La guerre en Ukraine est un révélateur pour l’armée française. Comme le déclarait le CEMA, le général Thierry Burkhard, qui, en avril 2022, invitait celle-ci « à changer d’époque, d’échelle et d’enjeux », c’est une véritable révolution de modèle d’armée qui doit être entreprise. La guerre dite de haute intensité impose une massification des forces, une politique de construction de matériel militaire et une importante réserve opérationnelle à former. C’est l’ensemble des armées qui doit être massifié, et non une partie des unités destinées à opérer au sein de projections lointaines.

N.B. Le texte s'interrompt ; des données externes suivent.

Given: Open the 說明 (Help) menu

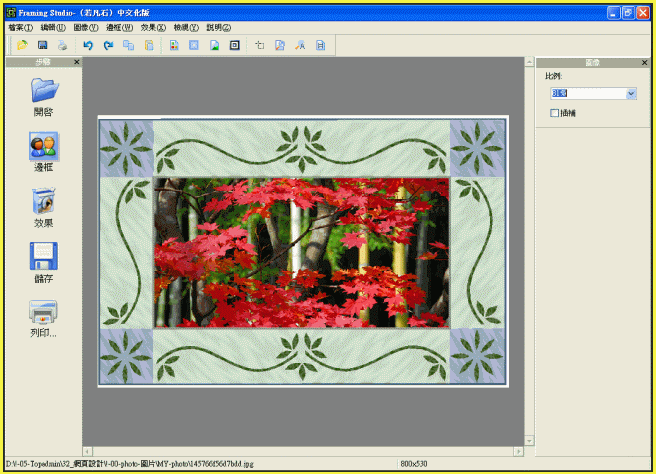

Du reste, sachant que les forces armées seront avant tout sur le territoire national, pourquoi ne pas faire appel, pour certaines opex, à des sociétés militaires privées (SMP), comme le font toutes les grandes armées ? Pour des questions de disponibilité des forces, de discrétion, mais aussi de coûts, les armées russes, américaines, chinoises, britanniques ou turques sous-traitent une partie de leurs missions à des SMP.

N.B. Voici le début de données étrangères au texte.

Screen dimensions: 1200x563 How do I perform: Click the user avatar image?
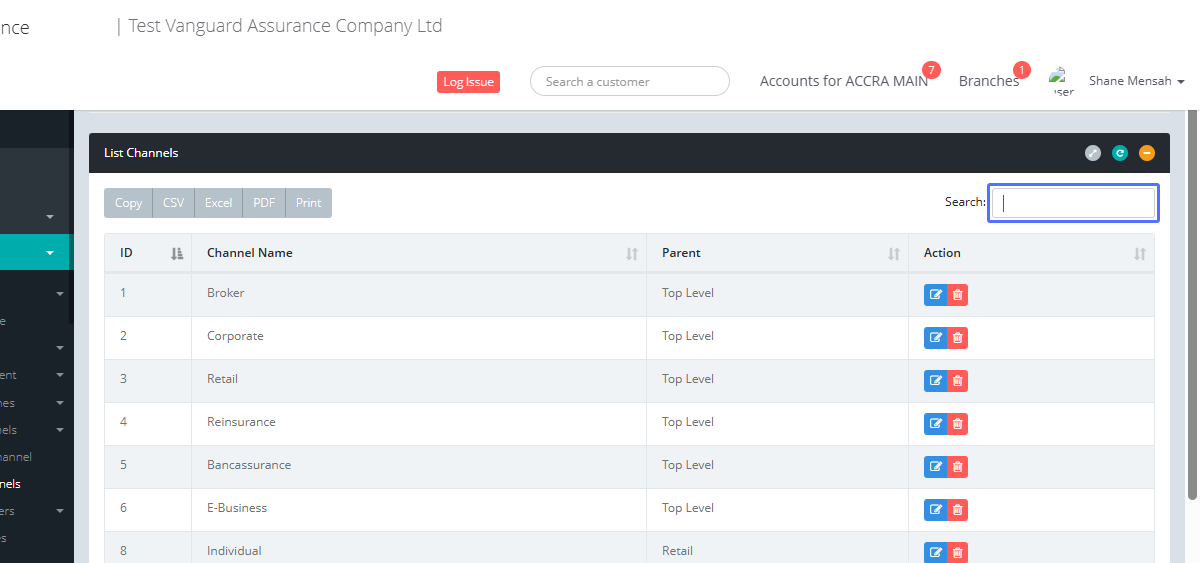pyautogui.click(x=1061, y=81)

Les intérêts sont multiples : un contractor coûte moins cher qu’un soldat recruté pour vingt ou trente ans ; la société sous-traitante est rémunérée pour la mission ; et en fonction de celle-ci, il est possible de recruter d’anciens militaires ou policiers spécialistes.

On peut même envoyer des éléments d’une SMP au combat, à l’image du groupe Wagner, force de premier échelon en Ukraine. D’ailleurs, c’est la première fois que l’on voit une SMP combattre dans une guerre de haute intensité.

Pour les experts, la France est restée sur le modèle des années 60. Les compétences existent, mais les réticences sont fortes, qui ont toujours empêché la montée en puissance des entreprises de service de sécurité et de défense (ESSD) nationales. Car après vingt ans de tergiversations sur le sujet, il n’y a pas encore de prise de conscience d’un besoin d’externalisation. Toujours selon les spécialistes, la sous-traitance militarisée est bloquée par le « tout régalien ». Pourtant, d’autres pays ne s’y sont pas trompés. L’arrivée en force de l’armée américaine avec l’AFRICOM en Afrique en est un exemple. Washington n’a pas eu de blocage mental ou idéologique : l’argument qui a prévalu, c’est la recherche exclusive de l’efficacité. Une nouvelle philosophie s’impose, pour une doctrine d’emploi des forces de l’armée française encore à inventer.

Bonne lecture
Eric Micheletti

Retrouvez tous les articles du numéro 452 en cliquant ICI.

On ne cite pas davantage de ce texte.